Du cirque au tennis de table, en passant par l’accordéon, Jo Sony sera toujours un enfant de la balle !

Le plus Alsacien des musiciens du Massif central s’appelle Alphonse Erhard, mais tout le monde le connaît davantage sous son nom d’artiste : Jo Sony. Un nom qui faillit lui causer quelques ennuis il y a une dizaine d’années. Il nous raconte cet incident : « J’ai été remarqué par Pierre Carrel, l’un des directeurs artistiques de la firme CBS, pendant la “Quinzaine auvergnate 1965” au Concert Pacra car je faisais partie des Troubadours de Jean Ségurel, la vedette du spectacle. Nous imitions les Beatles. En plus, je faisais des acrobaties, juché sur les épaules de mon patron, jouant les jambes en l’air de la trompette, du saxo et de l’harmonica ! Cela dut lui plaire parce que, huit jours plus tard, Carrel me faisait signer un contrat pour enregistrer des disques. Sony Music France racheta CBS vers la fin des années 1980 et réédita un de mes albums en CD après que Pierre Carrel, disparu il y a trois ans, eut pris sa retraite en 1990. Seulement, les nouveaux dirigeants me sommèrent de changer de nom puisque, selon eux, un artiste étant chez Sony ne pouvait pas porter le même nom. J’ai refusé et j’ai eu gain de cause, puisque je me prénommais déjà ainsi, bien avant que la firme japonaise ne vienne s’implanter en France ! Et puis, Sony, ça “sonne” quand même mieux qu’Alphonse ! »

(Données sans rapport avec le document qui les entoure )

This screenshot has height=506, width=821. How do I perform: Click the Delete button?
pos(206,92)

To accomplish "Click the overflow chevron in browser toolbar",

Aujourd’hui, Jo Sony pourrait prendre à son tour une retraite bien méritée, mais son dynamique tempérament le lui interdit. Artiste aux multiples facettes, toujours sur les routes pour animer des bals ou galas, il n’est pas souvent chez lui, dans la coquette maison d’Egletons (19) qu’il s’était fait bâtir il y a une quarantaine d’années et qui est toujours en perpétuel chantier. Avec Simone, son épouse, il adore construire, aménager, améliorer son habitat et son environnement. Et comme c’est un bec fin, il se distingue aussi comme un excellent cuisinier.
Cet enfant de la balle l’est à plusieurs titres. Avant la guerre à Mulhouse en Alsace, ses parents avaient monté un numéro d’acrobates avec leurs deux fils, Jack et Sony : la Troupe Alphonso qui se produisit dans des cirques. Quand l’Alsace fut annexée en 1940 par les nazis, Sony et son frère aîné, encore gamins, échappèrent de peu à l’enrôlement dans les jeunesses hitlériennes grâce à leur mère, qui avait gardé sa nationalité suisse et les expédia dare-dare dans ce pays resté neutre où ils restèrent jusqu’à la Libération de l’Alsace au début de 1945. Enrôlé de force dans la police de Mulhouse, M. Erhard père milita dans la Résistance au péril de sa vie.
À la fin du conflit, les deux adolescents regagnèrent Mulhouse et se lancèrent à fond… et dans le cirque et dans la musique. « Je n’oublie pas que je viens du cirque, dit Jo Sony, j’y reviens toujours avec joie car j’aime son ambiance, son odeur et la solidarité entre tous les artistes. Jean Brun m’a permis, il y a quelque temps, de renouer avec. Et puis comme dans un cirque il y a toujours de la musique, j’ai consacré quelques-uns de mes récents enregistrements à ce style. J’ai été voltigeur, clown musical, apprenant à jouer de l’accordéon, du xylophone, du glockspiel (1), de la scie musicale, du cor des Alpes et des cuivres, faisant aussi un numéro musical sur des verres remplis d’eau ! »
Le parcours musical de Jo Sony est un véritable roman. Dès leur retour en Alsace, l’Orchestre Alphonso est créé. Papa tient la batterie, maman est à l’accordéon, Jack à la guitare. Et Sony joue de nombreux instruments tout en faisant des contorsions, d’où son surnom de Sunny-Boy qui allait devenir Sony. La musique est une chose, et le sport une autre. Au conservatoire de musique de Mulhouse, il obtient le premier prix de saxophone alto tout en s’entraînant au club athlétique de la ville en vue de devenir moniteur et enseignant éducatif de sport. Il lui est resté un goût immodéré pour les combats de boxe.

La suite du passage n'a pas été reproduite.